In the snowy video for “Senhal,” splashes of color pop against washes of white. It’s a lovely introduction to an album that intersperses modern composition with electronics. It’s also one of three tracks that contain drums. The combination of influences works here, as it does in all but one instance (“Chrono,” which ironically seems a bit out of synch). Masotto’s piano and a string quartet are present throughout, and provide the album’s backbone; on the finest track – closer “Rainbow” – trombone and sax offer additional bursts of color.
The album is also graced with a great deal of dynamic contrast, from the bells of “Purple Lake” to the Penderecki-esque start-and-stop of “Polyphonic Dreams.” This latter piece – easily the album’s most dramatic – startles like an attacking bird, diving beak-first at a nearby predator. Located at the direct center of the set, it’s the piece around which the others revolve.
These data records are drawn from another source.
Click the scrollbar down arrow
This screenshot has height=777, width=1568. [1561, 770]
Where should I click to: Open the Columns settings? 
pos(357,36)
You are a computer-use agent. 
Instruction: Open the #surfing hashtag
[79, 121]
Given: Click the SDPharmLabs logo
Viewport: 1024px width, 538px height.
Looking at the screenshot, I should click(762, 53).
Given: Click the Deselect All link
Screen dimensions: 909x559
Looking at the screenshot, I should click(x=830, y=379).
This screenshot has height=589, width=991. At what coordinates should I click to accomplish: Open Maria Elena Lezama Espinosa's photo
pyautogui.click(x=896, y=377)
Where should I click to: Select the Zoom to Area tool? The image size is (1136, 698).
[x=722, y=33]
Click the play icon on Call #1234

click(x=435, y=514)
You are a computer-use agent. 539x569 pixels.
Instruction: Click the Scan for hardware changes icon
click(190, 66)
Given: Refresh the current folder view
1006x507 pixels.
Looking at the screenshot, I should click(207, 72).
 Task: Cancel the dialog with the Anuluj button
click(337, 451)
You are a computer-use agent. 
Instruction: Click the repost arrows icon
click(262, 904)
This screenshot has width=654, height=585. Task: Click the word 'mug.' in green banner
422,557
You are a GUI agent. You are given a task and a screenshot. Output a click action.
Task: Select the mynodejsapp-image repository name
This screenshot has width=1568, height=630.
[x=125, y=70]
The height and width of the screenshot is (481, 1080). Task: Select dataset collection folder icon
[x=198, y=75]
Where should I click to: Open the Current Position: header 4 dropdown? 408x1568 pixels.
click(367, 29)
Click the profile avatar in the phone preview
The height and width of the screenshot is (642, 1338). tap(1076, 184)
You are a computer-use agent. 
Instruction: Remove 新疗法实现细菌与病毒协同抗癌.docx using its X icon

On the most pensive tracks (“Kepler 452 b” and “Photos”), a sweet sense of calm is created amid the clamor. Late album highlight “Branchie” continues this theme by scraping the electronics. Now the orchestra gets the sound field to itself, and a sense of purity is restored. Yet Masotto’s wise sequencing helps the listener to appreciate the electronics when they return for the finale, and in “Rainbow” it all works: the emotion reaches its most complicated levels, and the combination of textures is akin to that of a spring bloom. It’s as if the composer is calling all hands on deck, playing multiple trump cards at once. “Rainbow” is both finale and culmination, a perfect ending to a diverse and delightful album. (Richard Allen)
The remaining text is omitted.